Items from a data source
════════

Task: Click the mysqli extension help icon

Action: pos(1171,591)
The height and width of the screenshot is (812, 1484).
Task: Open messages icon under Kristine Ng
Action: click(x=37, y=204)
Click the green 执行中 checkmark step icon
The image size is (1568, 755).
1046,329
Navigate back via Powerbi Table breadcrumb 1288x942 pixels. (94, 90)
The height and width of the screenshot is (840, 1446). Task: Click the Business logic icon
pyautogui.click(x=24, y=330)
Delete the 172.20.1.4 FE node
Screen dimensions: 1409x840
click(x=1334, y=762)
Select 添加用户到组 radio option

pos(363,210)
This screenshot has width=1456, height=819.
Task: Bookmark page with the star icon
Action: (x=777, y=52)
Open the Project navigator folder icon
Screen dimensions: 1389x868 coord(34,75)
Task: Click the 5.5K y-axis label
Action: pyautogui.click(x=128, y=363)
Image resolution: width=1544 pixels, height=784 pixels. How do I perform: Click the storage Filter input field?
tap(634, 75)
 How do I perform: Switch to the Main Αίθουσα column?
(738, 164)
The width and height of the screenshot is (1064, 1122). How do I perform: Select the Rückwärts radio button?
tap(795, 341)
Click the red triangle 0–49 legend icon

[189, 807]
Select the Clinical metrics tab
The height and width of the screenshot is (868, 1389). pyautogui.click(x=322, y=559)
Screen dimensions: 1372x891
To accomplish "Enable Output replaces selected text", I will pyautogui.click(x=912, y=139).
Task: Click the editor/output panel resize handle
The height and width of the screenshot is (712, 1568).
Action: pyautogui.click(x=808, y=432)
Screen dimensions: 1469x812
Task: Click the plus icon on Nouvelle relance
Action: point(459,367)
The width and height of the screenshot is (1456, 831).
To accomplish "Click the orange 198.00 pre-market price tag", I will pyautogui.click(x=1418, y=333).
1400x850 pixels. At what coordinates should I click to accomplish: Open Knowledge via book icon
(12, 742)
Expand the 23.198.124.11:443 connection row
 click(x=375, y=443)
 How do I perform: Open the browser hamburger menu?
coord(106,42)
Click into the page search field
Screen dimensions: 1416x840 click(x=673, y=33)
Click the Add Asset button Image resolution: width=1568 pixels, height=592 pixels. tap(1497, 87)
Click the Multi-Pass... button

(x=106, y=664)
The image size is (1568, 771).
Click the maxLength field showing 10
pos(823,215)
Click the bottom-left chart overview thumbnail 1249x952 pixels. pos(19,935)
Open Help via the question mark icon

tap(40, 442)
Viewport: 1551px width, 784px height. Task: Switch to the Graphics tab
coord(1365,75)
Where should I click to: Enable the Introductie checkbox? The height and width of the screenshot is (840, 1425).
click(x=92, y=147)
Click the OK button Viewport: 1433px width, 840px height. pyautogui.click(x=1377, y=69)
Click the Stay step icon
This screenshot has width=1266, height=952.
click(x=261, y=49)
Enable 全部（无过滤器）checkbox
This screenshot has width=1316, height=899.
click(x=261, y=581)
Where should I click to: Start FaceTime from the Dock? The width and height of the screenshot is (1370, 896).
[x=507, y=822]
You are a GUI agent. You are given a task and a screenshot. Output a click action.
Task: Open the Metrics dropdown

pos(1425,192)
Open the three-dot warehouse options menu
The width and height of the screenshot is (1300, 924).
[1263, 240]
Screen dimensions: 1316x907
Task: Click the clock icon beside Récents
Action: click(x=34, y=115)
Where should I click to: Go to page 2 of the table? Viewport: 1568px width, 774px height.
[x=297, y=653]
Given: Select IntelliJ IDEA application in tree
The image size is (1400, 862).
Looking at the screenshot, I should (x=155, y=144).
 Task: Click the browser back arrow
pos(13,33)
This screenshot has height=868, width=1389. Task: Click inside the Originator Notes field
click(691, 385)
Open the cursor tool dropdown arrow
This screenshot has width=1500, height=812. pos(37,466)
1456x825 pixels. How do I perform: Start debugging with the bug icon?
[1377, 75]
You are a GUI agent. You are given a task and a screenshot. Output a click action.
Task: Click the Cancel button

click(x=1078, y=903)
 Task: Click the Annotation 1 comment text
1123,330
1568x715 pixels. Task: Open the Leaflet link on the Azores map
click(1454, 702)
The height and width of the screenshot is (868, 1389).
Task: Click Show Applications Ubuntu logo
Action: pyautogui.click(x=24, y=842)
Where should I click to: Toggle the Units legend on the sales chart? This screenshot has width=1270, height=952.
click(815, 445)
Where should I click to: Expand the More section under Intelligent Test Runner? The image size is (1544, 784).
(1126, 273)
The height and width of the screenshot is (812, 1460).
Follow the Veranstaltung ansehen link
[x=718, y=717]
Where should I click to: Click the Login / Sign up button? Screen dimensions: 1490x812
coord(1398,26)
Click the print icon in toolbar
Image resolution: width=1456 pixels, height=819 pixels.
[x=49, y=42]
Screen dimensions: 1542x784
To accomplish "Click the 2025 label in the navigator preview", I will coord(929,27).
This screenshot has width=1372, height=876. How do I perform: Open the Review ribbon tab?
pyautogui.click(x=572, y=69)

════════

● WORK REQUIRED: From the entries above, print the lines beginning at the one with "Click the red triangle 0–49 legend icon" and stopping after the one with "The image size is (1568, 771).", exactly as written and with nothing else.

● ANSWER TO THE PROBLEM:
Click the red triangle 0–49 legend icon

[189, 807]
Select the Clinical metrics tab
The height and width of the screenshot is (868, 1389). pyautogui.click(x=322, y=559)
Screen dimensions: 1372x891
To accomplish "Enable Output replaces selected text", I will pyautogui.click(x=912, y=139).
Task: Click the editor/output panel resize handle
The height and width of the screenshot is (712, 1568).
Action: pyautogui.click(x=808, y=432)
Screen dimensions: 1469x812
Task: Click the plus icon on Nouvelle relance
Action: point(459,367)
The width and height of the screenshot is (1456, 831).
To accomplish "Click the orange 198.00 pre-market price tag", I will pyautogui.click(x=1418, y=333).
1400x850 pixels. At what coordinates should I click to accomplish: Open Knowledge via book icon
(12, 742)
Expand the 23.198.124.11:443 connection row
 click(x=375, y=443)
 How do I perform: Open the browser hamburger menu?
coord(106,42)
Click into the page search field
Screen dimensions: 1416x840 click(x=673, y=33)
Click the Add Asset button Image resolution: width=1568 pixels, height=592 pixels. tap(1497, 87)
Click the Multi-Pass... button

(x=106, y=664)
The image size is (1568, 771).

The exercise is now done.